On with the procedure and I’m feeling brave now, I decide to watch. Well this is interesting, a little uncomfortable and crampy but no bigggy. I see shiny metal Staples in my colon?? fancy that and it looks pretty healthy. There is one tiny lump which he decides to remove, now this is really getting good and then woosh! camera gone procedure over. Go to recovery, poop out some blood, off to work. Everything is looking good and on target for ileostomy reversal surgery on the 1st of March.
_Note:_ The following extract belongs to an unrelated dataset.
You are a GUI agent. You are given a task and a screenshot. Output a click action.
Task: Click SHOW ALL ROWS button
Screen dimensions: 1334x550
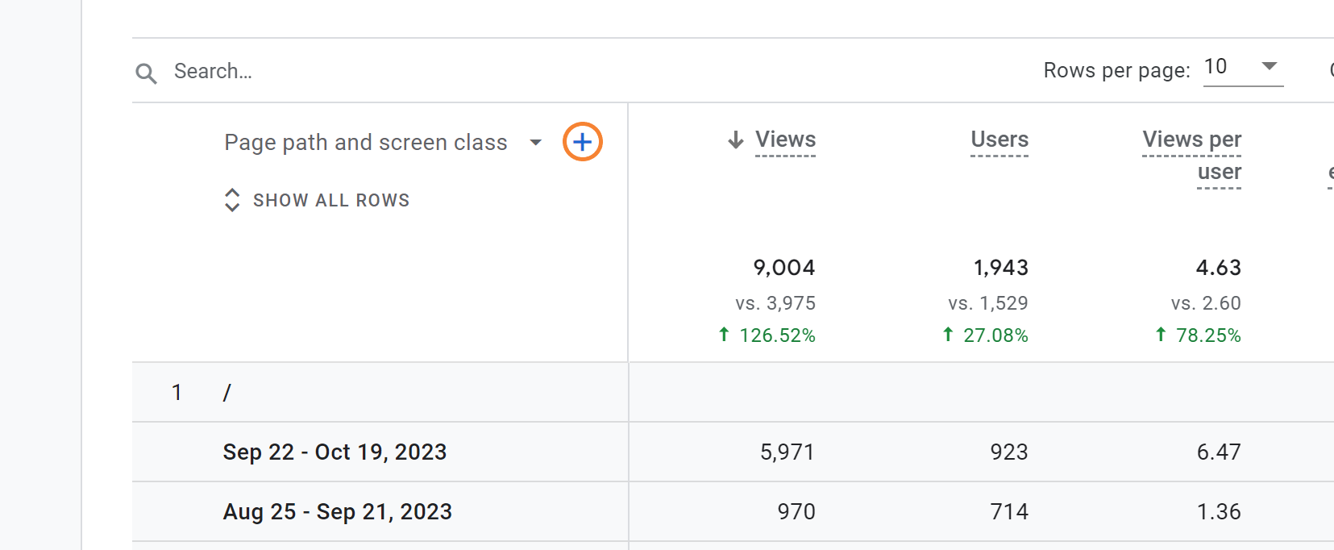point(317,200)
[Originally posted on February 3, 2012]
Yesterday I went for a mammogram, haven’t had one for a few years and my new gynecologist wanted me to be checked…no problem thought I as I turned up at the new Swedish women’s diagnostic center. “Right this way Christina” all these hospital folk call me by my full name, it makes me feel as if I’m back in school. “Just pop your boob up on this plate and let me see how flat we can make it” as we squash another plate on top and the nurse cleverly asks me to tell her when the pressure is causing unbearable pain and then just squashes it fraction more thinking I don’t notice.Hah! She tells me we will take 4 images in all, then she takes them off to the radiologist and returns me to the waiting room. Ten minutes later she’s back. “We need two more images on your left one” ok, this time the plate gets smaller and the squish a bit harder. Back to the waiting room. Ten more minutes and then another nurse comes in. She tells me that the radiologist has a concern about an area of that left one and wants even more images done. Oh come on now, just how many squishes does it take? The answer to that is four more just on my poor little lefty.Back to the waiting room. I have to say that I am getting just a tad concerned now. I am shown into yet another room to meet the radiologist, a very nice man, who is sitting infront of several black and white screen images of my boobs. I’ll cut to the chase. I have two areas deep inside lefty that don’t look right, if you know what I mean and I am now scheduled for a double biopsy on the 15th (a three hour procedure I’m told) right after my barium enema on the 14th. Happy valentine’s day Tina. If I now find out that I have breast cancer I’m going to be pretty pissed off I can tell you.